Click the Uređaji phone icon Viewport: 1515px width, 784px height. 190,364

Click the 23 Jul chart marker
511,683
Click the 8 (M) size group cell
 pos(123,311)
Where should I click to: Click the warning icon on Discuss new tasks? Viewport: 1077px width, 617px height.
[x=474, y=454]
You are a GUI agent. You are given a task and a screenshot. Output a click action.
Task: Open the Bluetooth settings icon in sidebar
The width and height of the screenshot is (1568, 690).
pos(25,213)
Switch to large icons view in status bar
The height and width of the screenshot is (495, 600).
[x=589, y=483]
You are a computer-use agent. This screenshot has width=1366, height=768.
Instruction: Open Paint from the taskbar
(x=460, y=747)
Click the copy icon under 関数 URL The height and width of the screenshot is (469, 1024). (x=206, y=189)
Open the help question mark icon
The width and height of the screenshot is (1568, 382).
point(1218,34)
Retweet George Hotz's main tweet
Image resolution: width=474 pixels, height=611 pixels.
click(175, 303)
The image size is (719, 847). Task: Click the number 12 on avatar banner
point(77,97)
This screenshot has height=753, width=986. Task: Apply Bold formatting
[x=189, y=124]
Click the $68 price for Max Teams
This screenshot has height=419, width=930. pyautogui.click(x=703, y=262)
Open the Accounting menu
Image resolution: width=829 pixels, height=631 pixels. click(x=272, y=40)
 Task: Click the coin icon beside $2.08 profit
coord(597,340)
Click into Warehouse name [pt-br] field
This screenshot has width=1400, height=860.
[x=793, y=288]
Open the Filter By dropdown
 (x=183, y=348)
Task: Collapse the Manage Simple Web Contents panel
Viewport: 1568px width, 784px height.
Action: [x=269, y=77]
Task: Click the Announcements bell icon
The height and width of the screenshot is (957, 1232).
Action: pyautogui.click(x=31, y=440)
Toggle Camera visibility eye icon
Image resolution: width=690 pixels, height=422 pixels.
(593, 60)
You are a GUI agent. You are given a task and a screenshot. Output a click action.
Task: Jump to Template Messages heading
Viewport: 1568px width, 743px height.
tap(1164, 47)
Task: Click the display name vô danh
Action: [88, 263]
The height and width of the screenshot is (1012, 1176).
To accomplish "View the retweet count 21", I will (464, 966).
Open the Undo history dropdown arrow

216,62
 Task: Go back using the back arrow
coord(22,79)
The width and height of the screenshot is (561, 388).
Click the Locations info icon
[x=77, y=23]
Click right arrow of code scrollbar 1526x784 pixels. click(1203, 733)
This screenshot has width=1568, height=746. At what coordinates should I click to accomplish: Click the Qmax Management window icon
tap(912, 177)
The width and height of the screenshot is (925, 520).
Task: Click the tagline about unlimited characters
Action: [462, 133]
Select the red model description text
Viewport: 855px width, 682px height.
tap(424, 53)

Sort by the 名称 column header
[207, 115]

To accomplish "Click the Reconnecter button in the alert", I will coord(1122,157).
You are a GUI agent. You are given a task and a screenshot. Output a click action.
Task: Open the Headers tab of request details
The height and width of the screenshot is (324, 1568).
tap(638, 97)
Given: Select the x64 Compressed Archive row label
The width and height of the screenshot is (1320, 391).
━━━
Directions: Transcribe the listing in full, keeping every line exact.

Response below:
Click the Uređaji phone icon Viewport: 1515px width, 784px height. 190,364

Click the 23 Jul chart marker
511,683
Click the 8 (M) size group cell
 pos(123,311)
Where should I click to: Click the warning icon on Discuss new tasks? Viewport: 1077px width, 617px height.
[x=474, y=454]
You are a GUI agent. You are given a task and a screenshot. Output a click action.
Task: Open the Bluetooth settings icon in sidebar
The width and height of the screenshot is (1568, 690).
pos(25,213)
Switch to large icons view in status bar
The height and width of the screenshot is (495, 600).
[x=589, y=483]
You are a computer-use agent. This screenshot has width=1366, height=768.
Instruction: Open Paint from the taskbar
(x=460, y=747)
Click the copy icon under 関数 URL The height and width of the screenshot is (469, 1024). (x=206, y=189)
Open the help question mark icon
The width and height of the screenshot is (1568, 382).
point(1218,34)
Retweet George Hotz's main tweet
Image resolution: width=474 pixels, height=611 pixels.
click(175, 303)
The image size is (719, 847). Task: Click the number 12 on avatar banner
point(77,97)
This screenshot has height=753, width=986. Task: Apply Bold formatting
[x=189, y=124]
Click the $68 price for Max Teams
This screenshot has height=419, width=930. pyautogui.click(x=703, y=262)
Open the Accounting menu
Image resolution: width=829 pixels, height=631 pixels. click(x=272, y=40)
 Task: Click the coin icon beside $2.08 profit
coord(597,340)
Click into Warehouse name [pt-br] field
This screenshot has width=1400, height=860.
[x=793, y=288]
Open the Filter By dropdown
 (x=183, y=348)
Task: Collapse the Manage Simple Web Contents panel
Viewport: 1568px width, 784px height.
Action: [x=269, y=77]
Task: Click the Announcements bell icon
The height and width of the screenshot is (957, 1232).
Action: pyautogui.click(x=31, y=440)
Toggle Camera visibility eye icon
Image resolution: width=690 pixels, height=422 pixels.
(593, 60)
You are a GUI agent. You are given a task and a screenshot. Output a click action.
Task: Jump to Template Messages heading
Viewport: 1568px width, 743px height.
tap(1164, 47)
Task: Click the display name vô danh
Action: [88, 263]
The height and width of the screenshot is (1012, 1176).
To accomplish "View the retweet count 21", I will (464, 966).
Open the Undo history dropdown arrow

216,62
 Task: Go back using the back arrow
coord(22,79)
The width and height of the screenshot is (561, 388).
Click the Locations info icon
[x=77, y=23]
Click right arrow of code scrollbar 1526x784 pixels. click(1203, 733)
This screenshot has width=1568, height=746. At what coordinates should I click to accomplish: Click the Qmax Management window icon
tap(912, 177)
The width and height of the screenshot is (925, 520).
Task: Click the tagline about unlimited characters
Action: [462, 133]
Select the red model description text
Viewport: 855px width, 682px height.
tap(424, 53)

Sort by the 名称 column header
[207, 115]

To accomplish "Click the Reconnecter button in the alert", I will coord(1122,157).
You are a GUI agent. You are given a task and a screenshot. Output a click action.
Task: Open the Headers tab of request details
The height and width of the screenshot is (324, 1568).
tap(638, 97)
Given: Select the x64 Compressed Archive row label
The width and height of the screenshot is (1320, 391).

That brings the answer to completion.